====== Data listing ======

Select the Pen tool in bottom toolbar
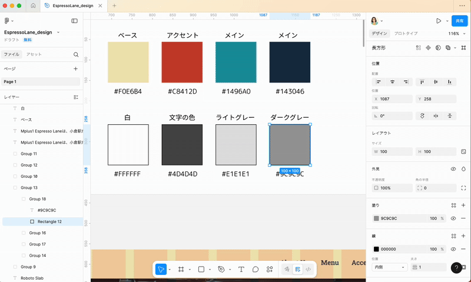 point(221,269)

======
====== Data listing ======

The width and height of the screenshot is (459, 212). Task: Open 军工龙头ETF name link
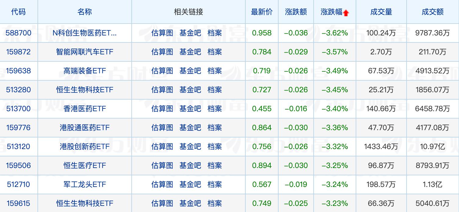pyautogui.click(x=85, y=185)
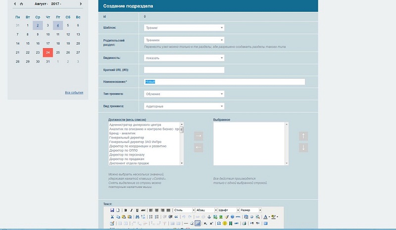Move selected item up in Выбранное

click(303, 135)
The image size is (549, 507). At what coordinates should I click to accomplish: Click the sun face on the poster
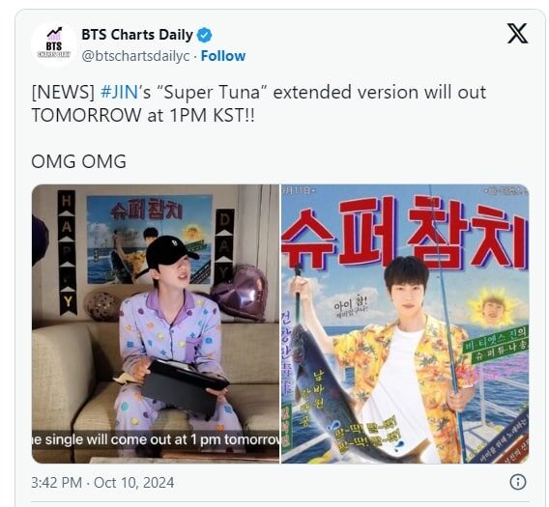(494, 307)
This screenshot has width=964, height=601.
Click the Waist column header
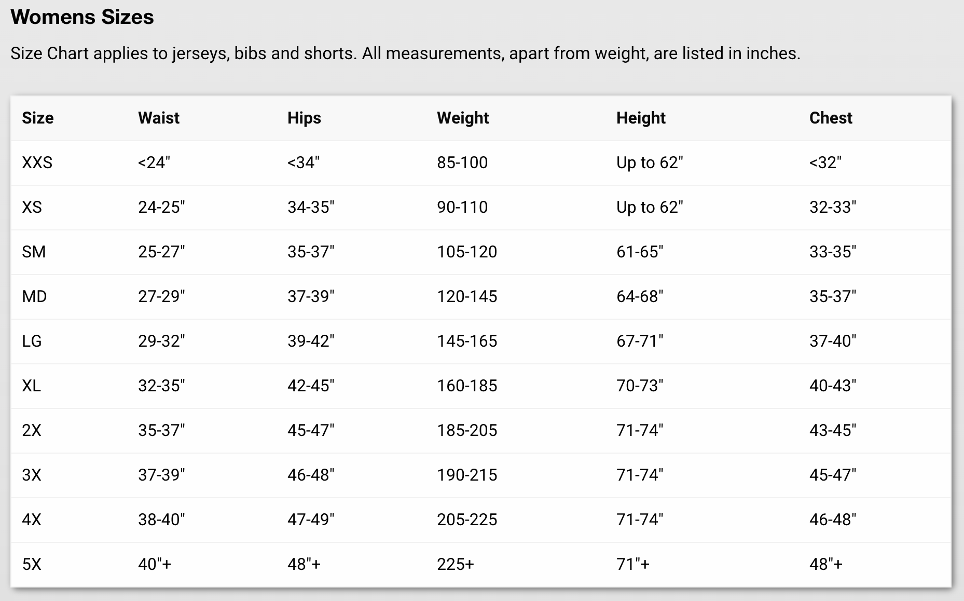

======

→ **Task directions**: Look above for the line holding "The width and" and output everything from it down to the line holding "Click the Waist column header", both ends included, exactly and without images.

→ **Task solution**:
The width and height of the screenshot is (459, 212). Task: Open 军工龙头ETF name link
pyautogui.click(x=85, y=185)
Move selected item up in Выбранное

click(303, 135)
The image size is (549, 507). At what coordinates should I click to accomplish: Click the sun face on the poster
(494, 307)
This screenshot has width=964, height=601.
Click the Waist column header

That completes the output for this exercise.